About Lifetime Arts

Credit: Herb Scher

Lifetime Arts’ mission is to catalyze and connect the people, funding, practical strategies, and bold ideas necessary to embrace all older adults as creative and social learners.

 

We do this by…

  • Providing training, consulting, and information resources to organizations, agencies, and teaching artists who want to develop programming, undo ageism, and grow their leadership 

  • Developing new and existing national, state, and local cross-sector partnerships

  • Seeding creative aging programs

  • Documenting and communicating impact to scale the work

  • Convening creative aging leaders across sectors 

 

We envision a world where arts education is embraced as a human right and as an essential factor in older adults’ health and well-being.

 

A world without ageism and age silos, where all ages are fully respected, valued, engaged, contributing, creating, collaborating, and learning from each other.

 

Lifetime Arts fully embraces “positive aging” — with the arts at the core. Rather than perceiving aging as a period of inevitable decline and loss, “positive aging” proponents celebrate growing older as a time of life ripe with the potential for personal growth, enhanced well-being, and civic engagement.

Lifetime Arts envisions a network of teaching artists and arts organizations trained to create and deliver meaningful programming for and with older adults in a variety of settings.

We see a community where teaching artists and their community partners share a vision for positive aging, bringing complementary strengths to designing and implementing arts programs for older adults while creating new resources to improve the quality of life among a growing segment of the population.

We envision networks of community, arts, social service and government leaders who understand the value of arts participation for older adults, who work together to initiate, plan and deliver effective arts programs in their communities.

We see increased opportunities for older adults to discover or re-discover their creative capacities and for teaching artists and arts organizations to expand their reach.

Through the implementation and dissemination of model creative aging programs, and Lifetime Arts’ capacity building and resource initiatives, we envision a shift from the routine, passive entertainment offerings of community organizations to the implementation of programs that actively engage older adults in in-depth learning.

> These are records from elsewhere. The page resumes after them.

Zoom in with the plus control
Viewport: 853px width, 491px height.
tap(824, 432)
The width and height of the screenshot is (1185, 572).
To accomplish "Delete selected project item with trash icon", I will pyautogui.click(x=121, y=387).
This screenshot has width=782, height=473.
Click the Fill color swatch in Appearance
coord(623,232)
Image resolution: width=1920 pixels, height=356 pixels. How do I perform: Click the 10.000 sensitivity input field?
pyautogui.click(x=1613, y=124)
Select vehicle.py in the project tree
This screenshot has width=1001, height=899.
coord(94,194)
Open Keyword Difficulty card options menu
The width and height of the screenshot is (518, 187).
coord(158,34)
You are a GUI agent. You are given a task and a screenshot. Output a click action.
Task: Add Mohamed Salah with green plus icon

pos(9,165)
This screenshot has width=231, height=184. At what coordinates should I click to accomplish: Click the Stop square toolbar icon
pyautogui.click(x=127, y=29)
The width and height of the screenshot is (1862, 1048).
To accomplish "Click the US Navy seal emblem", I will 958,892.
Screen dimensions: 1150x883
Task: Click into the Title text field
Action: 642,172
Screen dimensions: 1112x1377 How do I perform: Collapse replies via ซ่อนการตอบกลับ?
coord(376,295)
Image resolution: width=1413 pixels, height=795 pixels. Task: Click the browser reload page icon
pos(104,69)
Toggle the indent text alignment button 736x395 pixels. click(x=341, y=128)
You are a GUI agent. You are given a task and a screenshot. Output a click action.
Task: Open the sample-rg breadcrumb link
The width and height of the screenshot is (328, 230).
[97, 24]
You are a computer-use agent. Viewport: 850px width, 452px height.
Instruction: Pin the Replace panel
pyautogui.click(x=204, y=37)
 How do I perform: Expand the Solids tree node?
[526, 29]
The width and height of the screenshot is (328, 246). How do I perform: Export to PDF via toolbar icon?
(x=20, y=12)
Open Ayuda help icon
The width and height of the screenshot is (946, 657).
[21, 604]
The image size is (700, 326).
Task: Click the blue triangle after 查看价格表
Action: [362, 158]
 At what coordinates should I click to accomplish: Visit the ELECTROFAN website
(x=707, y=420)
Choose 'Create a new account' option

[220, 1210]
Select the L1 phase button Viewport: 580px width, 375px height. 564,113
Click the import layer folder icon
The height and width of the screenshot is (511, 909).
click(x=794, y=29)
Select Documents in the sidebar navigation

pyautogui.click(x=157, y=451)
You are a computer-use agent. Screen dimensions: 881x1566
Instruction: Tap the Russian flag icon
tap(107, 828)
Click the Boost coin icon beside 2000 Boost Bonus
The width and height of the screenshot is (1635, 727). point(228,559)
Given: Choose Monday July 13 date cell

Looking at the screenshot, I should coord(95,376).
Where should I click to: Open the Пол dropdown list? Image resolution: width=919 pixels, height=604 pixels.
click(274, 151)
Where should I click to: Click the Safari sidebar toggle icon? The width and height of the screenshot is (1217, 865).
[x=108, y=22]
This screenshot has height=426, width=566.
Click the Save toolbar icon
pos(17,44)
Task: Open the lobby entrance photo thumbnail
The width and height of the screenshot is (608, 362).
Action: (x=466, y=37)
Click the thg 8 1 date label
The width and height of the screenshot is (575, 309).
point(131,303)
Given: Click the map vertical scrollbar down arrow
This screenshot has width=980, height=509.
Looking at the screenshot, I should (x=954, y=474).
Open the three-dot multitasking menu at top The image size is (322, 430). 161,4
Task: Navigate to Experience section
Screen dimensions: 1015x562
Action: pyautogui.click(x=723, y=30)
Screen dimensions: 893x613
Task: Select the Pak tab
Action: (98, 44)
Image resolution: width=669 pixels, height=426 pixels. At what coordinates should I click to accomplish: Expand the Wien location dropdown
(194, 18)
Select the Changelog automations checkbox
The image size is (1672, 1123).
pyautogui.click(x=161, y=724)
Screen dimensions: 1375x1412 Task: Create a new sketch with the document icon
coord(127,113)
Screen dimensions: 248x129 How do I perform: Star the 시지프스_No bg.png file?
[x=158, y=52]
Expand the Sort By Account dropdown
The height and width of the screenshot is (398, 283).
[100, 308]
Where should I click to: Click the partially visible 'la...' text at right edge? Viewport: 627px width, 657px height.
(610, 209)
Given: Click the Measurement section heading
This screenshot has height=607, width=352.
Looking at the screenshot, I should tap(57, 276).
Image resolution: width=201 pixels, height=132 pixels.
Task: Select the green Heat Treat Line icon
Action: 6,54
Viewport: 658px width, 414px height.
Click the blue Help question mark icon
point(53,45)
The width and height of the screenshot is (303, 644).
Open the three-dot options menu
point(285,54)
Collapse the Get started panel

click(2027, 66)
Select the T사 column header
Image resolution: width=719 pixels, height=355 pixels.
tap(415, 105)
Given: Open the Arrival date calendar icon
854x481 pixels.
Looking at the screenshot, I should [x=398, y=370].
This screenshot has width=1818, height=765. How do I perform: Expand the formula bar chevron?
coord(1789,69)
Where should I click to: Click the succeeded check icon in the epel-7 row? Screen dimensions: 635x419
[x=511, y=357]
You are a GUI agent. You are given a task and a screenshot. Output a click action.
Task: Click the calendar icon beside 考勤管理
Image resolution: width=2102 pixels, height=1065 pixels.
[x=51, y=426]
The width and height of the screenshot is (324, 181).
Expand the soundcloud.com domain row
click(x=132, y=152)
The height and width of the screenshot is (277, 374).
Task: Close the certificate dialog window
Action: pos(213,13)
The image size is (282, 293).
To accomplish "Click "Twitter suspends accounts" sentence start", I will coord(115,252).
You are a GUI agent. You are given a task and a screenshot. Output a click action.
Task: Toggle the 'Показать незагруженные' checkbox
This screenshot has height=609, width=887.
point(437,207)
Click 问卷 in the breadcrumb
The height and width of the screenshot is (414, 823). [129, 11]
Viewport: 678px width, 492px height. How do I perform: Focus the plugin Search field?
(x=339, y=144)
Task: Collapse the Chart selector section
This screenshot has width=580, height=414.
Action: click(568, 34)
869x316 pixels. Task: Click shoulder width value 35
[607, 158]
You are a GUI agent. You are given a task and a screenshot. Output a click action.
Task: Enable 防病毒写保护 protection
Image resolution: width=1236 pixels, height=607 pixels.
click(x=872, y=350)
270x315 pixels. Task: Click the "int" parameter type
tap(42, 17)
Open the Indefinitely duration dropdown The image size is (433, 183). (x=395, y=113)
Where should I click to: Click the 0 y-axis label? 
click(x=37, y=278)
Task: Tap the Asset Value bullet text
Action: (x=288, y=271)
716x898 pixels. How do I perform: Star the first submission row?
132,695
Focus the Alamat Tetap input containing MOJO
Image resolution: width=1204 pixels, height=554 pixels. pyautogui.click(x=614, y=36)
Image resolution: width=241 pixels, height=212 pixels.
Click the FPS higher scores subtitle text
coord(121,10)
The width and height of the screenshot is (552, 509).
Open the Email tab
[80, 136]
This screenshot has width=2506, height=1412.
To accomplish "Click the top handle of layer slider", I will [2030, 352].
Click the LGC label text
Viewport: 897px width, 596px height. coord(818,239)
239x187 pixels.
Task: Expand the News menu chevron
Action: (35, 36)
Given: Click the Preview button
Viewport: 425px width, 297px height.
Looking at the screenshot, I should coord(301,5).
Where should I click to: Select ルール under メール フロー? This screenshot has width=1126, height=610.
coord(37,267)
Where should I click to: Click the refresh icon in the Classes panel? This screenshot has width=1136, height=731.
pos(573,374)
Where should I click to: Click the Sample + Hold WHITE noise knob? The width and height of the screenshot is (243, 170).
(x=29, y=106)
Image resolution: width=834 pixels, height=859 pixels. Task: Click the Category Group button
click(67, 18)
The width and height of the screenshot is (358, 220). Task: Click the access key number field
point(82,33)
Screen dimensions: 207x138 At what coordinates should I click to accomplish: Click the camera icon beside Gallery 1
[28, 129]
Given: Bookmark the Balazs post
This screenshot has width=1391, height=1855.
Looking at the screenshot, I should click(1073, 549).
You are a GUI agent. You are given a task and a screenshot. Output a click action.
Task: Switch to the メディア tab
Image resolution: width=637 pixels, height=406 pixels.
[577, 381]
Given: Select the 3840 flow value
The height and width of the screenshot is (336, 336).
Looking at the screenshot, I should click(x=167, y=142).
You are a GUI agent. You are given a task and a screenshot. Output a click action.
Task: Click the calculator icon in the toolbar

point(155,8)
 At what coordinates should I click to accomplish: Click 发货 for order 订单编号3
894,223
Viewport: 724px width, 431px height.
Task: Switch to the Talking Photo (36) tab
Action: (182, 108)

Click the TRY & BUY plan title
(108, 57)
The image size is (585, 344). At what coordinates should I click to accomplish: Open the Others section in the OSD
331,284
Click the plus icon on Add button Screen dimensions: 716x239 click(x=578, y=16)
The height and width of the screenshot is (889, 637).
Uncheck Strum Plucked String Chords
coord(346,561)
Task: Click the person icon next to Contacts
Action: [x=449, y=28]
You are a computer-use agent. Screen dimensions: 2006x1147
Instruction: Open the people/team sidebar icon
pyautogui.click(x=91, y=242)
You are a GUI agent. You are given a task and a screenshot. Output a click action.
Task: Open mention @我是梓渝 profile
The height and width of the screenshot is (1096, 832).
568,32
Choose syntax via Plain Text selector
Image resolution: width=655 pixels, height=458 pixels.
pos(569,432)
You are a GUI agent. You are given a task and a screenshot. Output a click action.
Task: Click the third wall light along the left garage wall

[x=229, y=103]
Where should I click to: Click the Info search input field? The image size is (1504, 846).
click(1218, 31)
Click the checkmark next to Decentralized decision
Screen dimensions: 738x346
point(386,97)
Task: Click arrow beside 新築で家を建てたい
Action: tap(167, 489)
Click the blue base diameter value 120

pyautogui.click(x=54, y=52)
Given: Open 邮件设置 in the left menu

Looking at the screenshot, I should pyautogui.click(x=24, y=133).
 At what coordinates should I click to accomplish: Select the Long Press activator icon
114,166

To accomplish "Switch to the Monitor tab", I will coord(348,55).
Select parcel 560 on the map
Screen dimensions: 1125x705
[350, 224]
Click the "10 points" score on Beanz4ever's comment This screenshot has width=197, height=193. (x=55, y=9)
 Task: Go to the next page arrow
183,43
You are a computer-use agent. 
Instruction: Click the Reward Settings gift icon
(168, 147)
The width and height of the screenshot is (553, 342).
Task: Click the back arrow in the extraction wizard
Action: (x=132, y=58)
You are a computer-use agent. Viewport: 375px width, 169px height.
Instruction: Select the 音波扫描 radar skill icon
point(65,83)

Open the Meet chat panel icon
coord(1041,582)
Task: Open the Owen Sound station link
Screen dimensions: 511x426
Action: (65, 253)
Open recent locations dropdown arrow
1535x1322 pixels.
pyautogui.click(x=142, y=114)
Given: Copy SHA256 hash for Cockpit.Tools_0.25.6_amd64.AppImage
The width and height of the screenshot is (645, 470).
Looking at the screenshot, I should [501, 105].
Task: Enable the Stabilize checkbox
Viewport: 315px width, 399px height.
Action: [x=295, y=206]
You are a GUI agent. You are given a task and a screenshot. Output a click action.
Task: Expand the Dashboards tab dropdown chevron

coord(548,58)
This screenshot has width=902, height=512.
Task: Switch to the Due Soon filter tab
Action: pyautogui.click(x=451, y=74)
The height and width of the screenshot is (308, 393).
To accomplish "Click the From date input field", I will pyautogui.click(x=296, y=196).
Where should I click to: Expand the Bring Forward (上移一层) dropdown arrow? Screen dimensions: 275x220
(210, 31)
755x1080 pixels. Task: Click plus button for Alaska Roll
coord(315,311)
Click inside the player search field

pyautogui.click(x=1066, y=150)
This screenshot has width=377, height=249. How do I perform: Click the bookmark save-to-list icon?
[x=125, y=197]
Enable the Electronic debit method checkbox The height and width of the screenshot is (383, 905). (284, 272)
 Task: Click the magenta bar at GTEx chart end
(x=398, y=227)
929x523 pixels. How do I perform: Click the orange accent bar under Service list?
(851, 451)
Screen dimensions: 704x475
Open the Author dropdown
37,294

Because creative aging is at the intersection of health, senior services, and community arts, we envision new funding streams becoming available to support the work.

How We Work

Through a variety of programs and services, we build the capacity of organizations and institutions that serve older adults (or should serve them) to plan, implement, and sustain successful arts education programming. We work with multiple national, state, and local partners to shift “senior” programming away from passive entertainment towards in-depth learning, and to recognize and combat ageism and its effect on program design and delivery. We advocate for community-based programs that decrease social isolation, build new community partnerships, employ teaching artists and expand the reach and impact of arts and cultural organizations.

Our Impact

Since 2008, we have provided professional development, training, and coaching for over 3,000 teaching artists and 350 arts, cultural and community organizations across 42 states.